The index combines 11 indicators related to ICT access, use and
skills, such as fixed and mobile telephones, households with a
computer, the number of internet users, and literacy levels.
High cost restricts use
It found the UK was the world's 10th most active user of ICT,
but prices were relatively high. It found among the 154 countries
studied, there was a direct relationship between the price
consumers pay and their use of ICT, in particular fixed and mobile
telephony and internet broadband.
Slow uptake is often related to pricing, it said. This has
implications for UK communications minister Stephen Carter as he
seeks a
universal service of
"
up to 2mbps" in Britain.
Ofcom said yesterday it will "ensure that any regulatory pricing
allows investors the opportunity to earn a rate of return that
genuinely reflects the cost of deployment and the associated level
of risk". Further, it will allow BT and other large network
operators to set their wholesale prices for high-speed links "to
enable returns appropriate to the considerable risks of building
new networks".
BT said last year it was prepared to spend £1.5bn on making
40mbps downloads possible, with a 15mbps upload service to 40% of
the country's homes, provided it was allowed to earn a decent
return.
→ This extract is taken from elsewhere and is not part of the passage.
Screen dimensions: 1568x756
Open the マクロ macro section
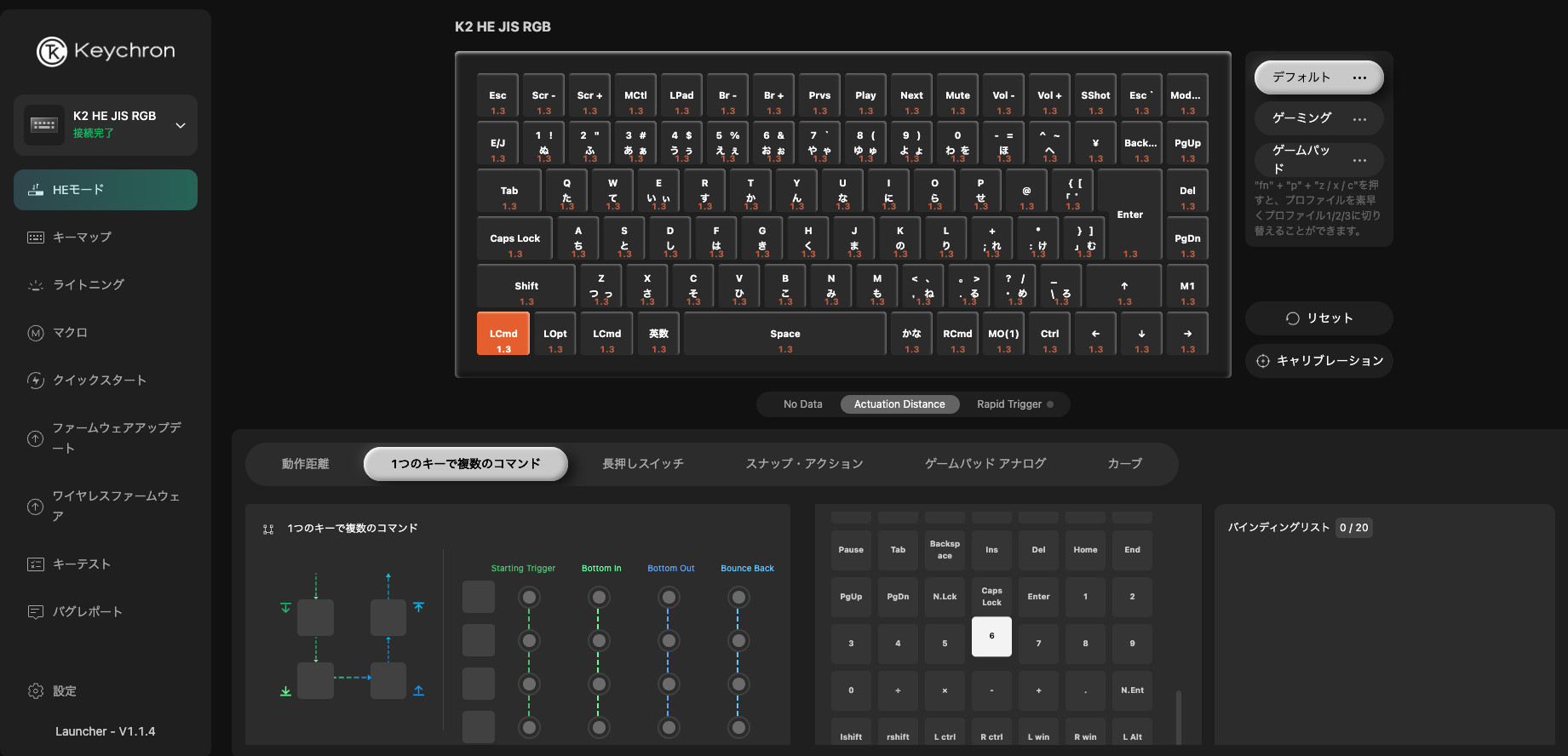(70, 333)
This was based on installing optical fibre to the roadside
cabinets rather than to homes or businesses.
Hartwig Tauber, director general of the
Fibre to the Home (FTTH)
Council of Europe, a lobby group for optical fibre network
roll-out, said, "All the network operators know the end-game is to
install fibre to the building and to provide at least a symmetrical
100mbps service (i.e. both uploads and downloads) with quality of
service guarantees. There may be some interim steps, but that is
where we will end up."
Britain falling behind
Tauber was encouraged that Ofcom recognised the need for new
regulation to encourage broadband investment, but he was
disappointed by
Britain's failure to make the top 100 countries with fibre to
the home.
"When BT launched Openreach [its wholesale service], we [in
Europe] thought the UK was ahead in installing next-generation
networks. But it has not happened because the UK has been fixated
on 2mbps," he said.
The ITU said worldwide there had been most progress on ICT
access. This includes fixed and mobile telephony, internet
bandwidth and households with computers and internet. Usage rates
had grown much less.
"In particular, broadband, a more recent technology, still has
to take off in many countries," it said.
The ITU expected broadband delivered by mobile telephone
technologies to be a major factor in the short term. "Given the
rapid spread of IMT-2000/3G mobile cellular networks in many
countries, including in the developing world, there is a clear
potential for mobile broadband to connect more and more people, and
at higher speed," it said.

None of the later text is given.